Stephen grew up playing Cowboys and Indians and was always a Cowboy, fighting against the bloodthirsty, treacherous, and dirty Indians. When he found out later he was indigenous, it was another new trauma. He felt ashamed of who he was, and has had to overcome that sense of being less than others, inferior.

Stephen did well enough in school that he considered applying to York University to study law, but his white parents had been told not to expect much from him academically because he was an "Indian." Like others in his situation, Stephen could not help internalizing the social judgment that he was a second-class citizen.

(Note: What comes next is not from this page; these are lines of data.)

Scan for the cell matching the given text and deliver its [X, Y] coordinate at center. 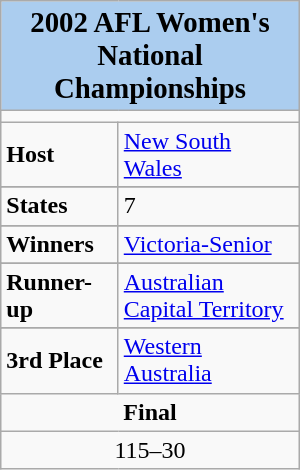
Host [60, 154]
Winners [60, 244]
115–30 [150, 450]
Final [150, 412]
2002 AFL Women's National Championships [150, 56]
Western Australia [208, 360]
States [60, 206]
New South Wales [208, 154]
Australian Capital Territory [208, 296]
Runner-up [60, 296]
3rd Place [60, 360]
7 [208, 206]
Victoria-Senior [208, 244]
From the cell containing the given text, extract its center point as (x, y) coordinate. 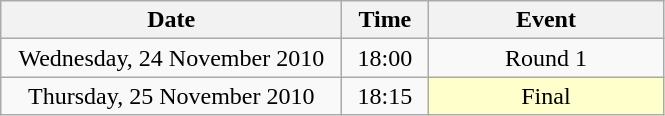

In the end, Stephen found his way to the Metropolitan Toronto Police, where he had a solid career. It speaks well of his resilience, perseverance, and character. He has come to embrace his indigenous identity, indeed, to take a rightful pride in it. He is one of the lucky ones. Many have been much less fortunate.

Steve Paquette | HDSB
Steve Paquette | HDSB

Did he reach his full potential? Does he deal every day with the consequences of his disrupted childhood, from being raised in a culture that disdained his own, only to learn he was an outsider to that culture, and belonged to the one it judged inferior? Has this hurt his own relationships?

Does he have to work hard to try to pass on a forgiving, loving outlook to his own children, and to break the cycle of trauma and damaging lack of self-esteem internalized in his mother’s generation and his own?

To me, Truth is about acknowledging what happened, and how traumatic it was and still is. Reconciliation is about helping to break that cycle, to re-empower indigenous Canadians with autonomy and agency, and to embrace each other as partners in the building of a brighter future for all.

We print this story with Stephen’s kind permission.